*** EXERCISE TEXT ***

29 June 2024 @ 7:30 pm – 9:30 pm
With Manchester Baroque
Saturday 29 June 7.30pm
This programme of glorious 18th-century Baroque music is sure to raise the spirits.
Bach, Handel, Corelli, Scarlatti and Buxtehude each get to strut their stuff, displaying all the beauty, grace and emotional depth for which this period’s music is known.
And we’re delighted to welcome Manchester Baroque who will bring their period instruments and historically-informed performance skills to make this concert truly a delight and one to remember.
|Concerto Grosso Op6 No4||Arcangelo Corelli|
|Jesu, meine Freude||Johann Sebastian Bach|
|Dixit Dominus||Georg Friedrich Handel|
St Peter’s Singers
Pauline Nobes artistic director
This programme brings together some of the best music from the Italian and German traditions in the Baroque era. The Magnificat, often attributed to Buxtehude but without good evidence, actually bears many of the hallmarks of Franco-Italian composers such as Carissimi and Lully, and has a pleasant lilting style.
The Miserere by Francesco Scarlatti (brother of Alessandro and Uncle of Domenico) is a fine and under-rated work, a suitably plangent setting of Psalm 51 strongly characterised by the affecting musical vocabulary of the time. St Peter’s Singers performed it in 2022 under post-Covid austerity measures and are pleased to revisit it with proper orchestral involvement.
Corelli’s 12 Concerti Grossi Op 6, which feature a concerted group of soloists within a small instrumental ensemble, became hugely popular after their eventual publication in 1714, some thirty years after their composition. Handel was among many composers to copy and adopt the form, publishing in 1739 his own ”Opus 6′ set of 12 in honour of Corelli.

*** End of EXERCISE TEXT ***
*** DATA PROVIDED ***

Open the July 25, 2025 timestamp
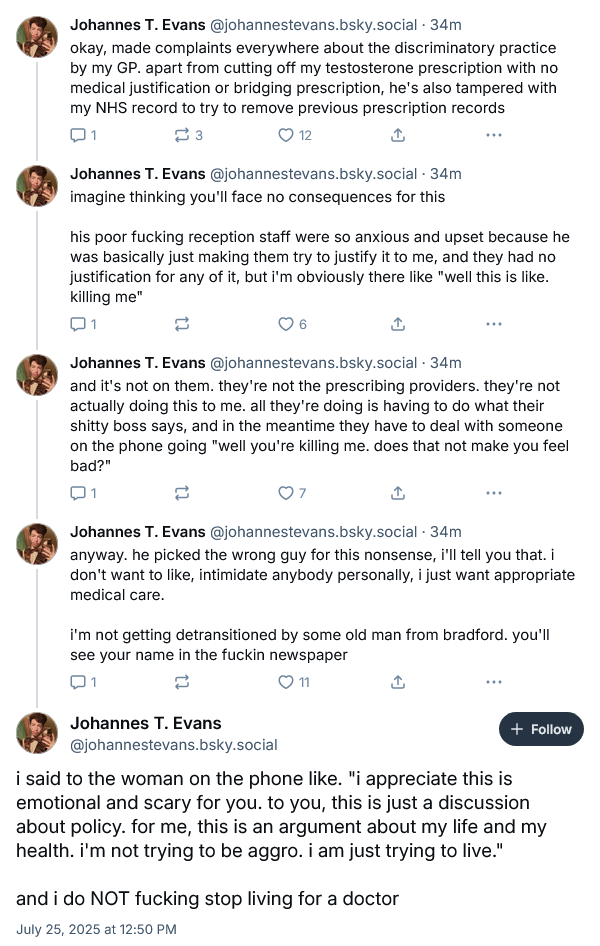The image size is (600, 946). 95,929
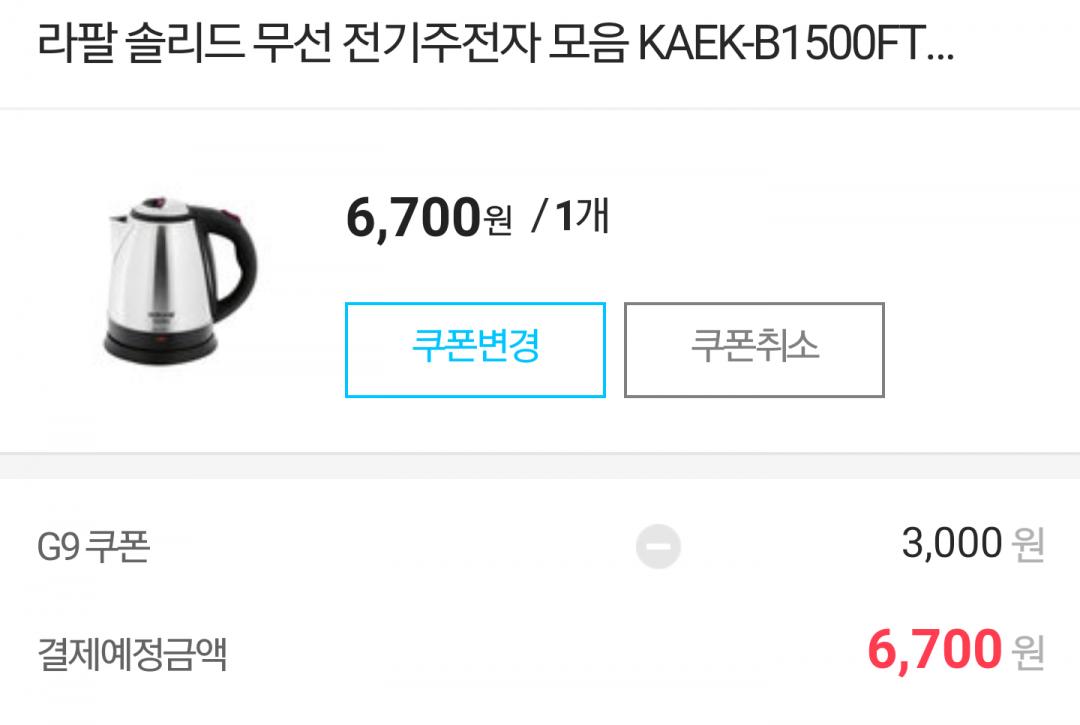Select the 쿠폰변경 button
The height and width of the screenshot is (725, 1080).
coord(475,350)
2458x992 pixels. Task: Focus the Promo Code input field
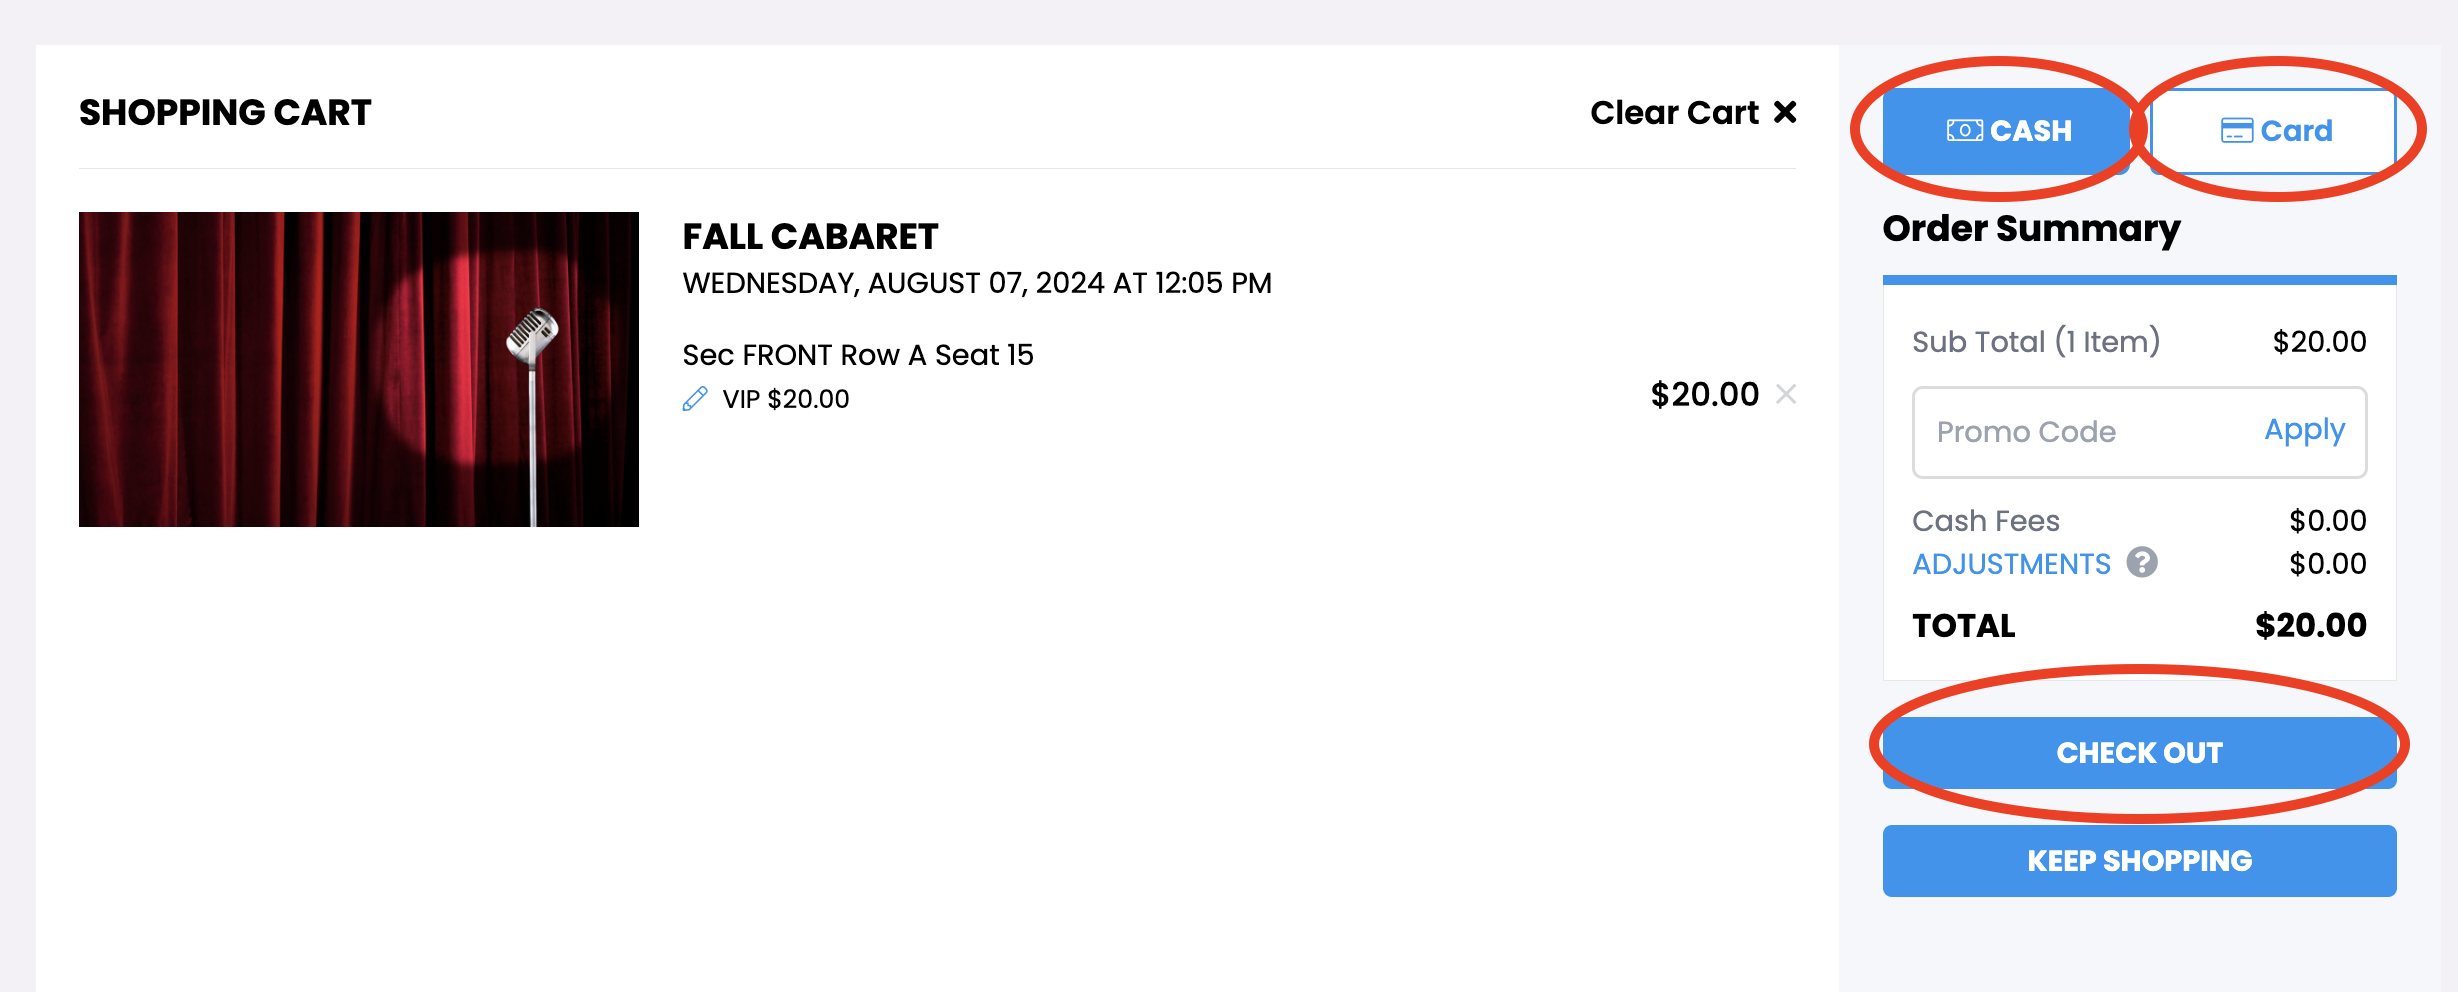2086,432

*** End of DATA PROVIDED ***

● PROBLEM 1: Which composers does the concert text say will each "get to strut their stuff"? List them all.
● PROBLEM 2: According to the concert text, in what year were Corelli's 12 Concerti Grossi Op 6 finally published?
● PROBLEM 3: Continue the text about the Baroque concert with Manchester Baroque after its last sentence.

● TASK RESPONSE 1: Bach, Handel, Corelli, Scarlatti and Buxtehude.

● TASK RESPONSE 2: 1714.

● TASK RESPONSE 3:
Jesu meine Freude is the most complex of Bach’s motets, being an elaboration of a well-known Lutheran hymn and demonstrating a wide range of compositional techniques, possibly with an educational purpose in mind. Yet for all the density of the musical thought and the serious engagement with the text, this is a joyful and uplifting work.
Composed in 1707 when the precocious and highly ambitious 22-year old Handel had just arrived in Rome, Dixit Dominus is a formidable tour-de-force from a composer who now found himself with access to some of the best musicians in Europe. Exhilarating for both performers and listeners alike, this work will provide a fine ending to this concert.
Since their launch in 2019, Manchester Baroque has built a reputation for engaging and vibrant performances of historical music on period instruments. Through concerts of chamber music, larger scale orchestral works and oratorios, Manchester Baroque is committed to the continued development of historically informed performances. They are normally to be heard in Manchester, so we welcome them to Leeds and are thrilled to make their work available to Yorkshire audiences.